** begin TEXT PROVIDED **

Parameter estimation in active plate structures using gradient optimisation and neural networks

Abstract

Two non-destructive methods for elastic and piezoelectric parameter estimation in active plate structures with surface bonded piezoelectric patches are presented. The first of these solves the inverse problem through gradient based optimisation techniques, minimising the difference between experimental and numerical finite element eigenfrequencies for a test plate. Such minimisation is conducted with feasible arc interior point algorithm (FAIPA), a non-linear interior point algorithm. The second method relies on building a metamodel of the inverse problem, using artificial neural networks (ANNs). The training data set is obtained through the same numerical model as in the first approach. The simulation of the network is then used with the experimental eigenfrequency data set in order to produce an estimate for the material parameters. Results from both approaches are compared and discussed through a simulated identification.

Keywords:

• Piezoelectric patches
• Parameter estimation
• Finite elements

1. Introduction

The need for accurate mechanical and piezoelectric parameters in modeling and analysis of active laminated plate type structures has become a major concern in active control applications. Traditional estimates based upon engineering tables provided by manufacturers are not always reliable for some of these applications, due to substantial variability among samples and dynamic ranges of interest and, more importantly, when such products are combined as components in an active composite material configuration, the effective values of such parameters are usually found to be quite different.

** end TEXT PROVIDED **
** begin DATA BLOCK **

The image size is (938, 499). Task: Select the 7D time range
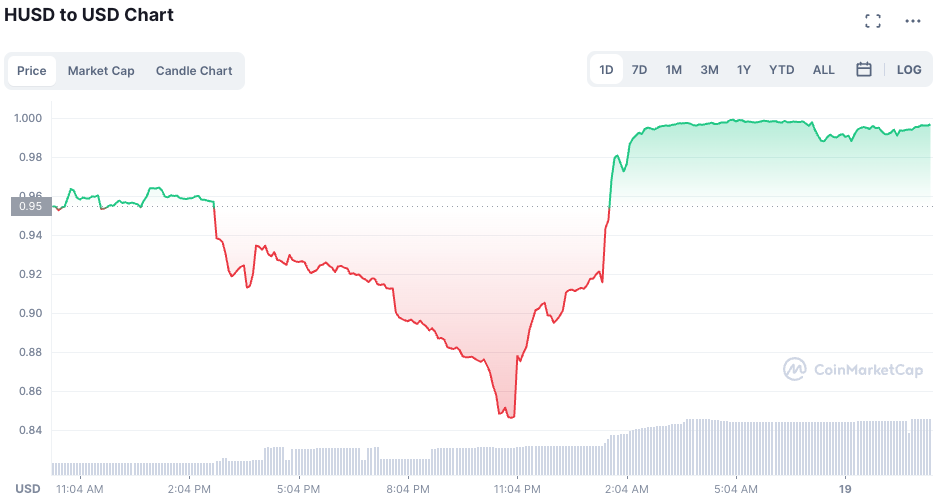(639, 70)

** end DATA BLOCK **

EXERCISE DESCRIPTION |
Swap "manufacturers" for "suppliers" in the text on parameter estimation in active plate structures, and give it again from "The need for" to "be quite different.".

RESPONSE FOR THIS EXERCISE |
The need for accurate mechanical and piezoelectric parameters in modeling and analysis of active laminated plate type structures has become a major concern in active control applications. Traditional estimates based upon engineering tables provided by suppliers are not always reliable for some of these applications, due to substantial variability among samples and dynamic ranges of interest and, more importantly, when such products are combined as components in an active composite material configuration, the effective values of such parameters are usually found to be quite different.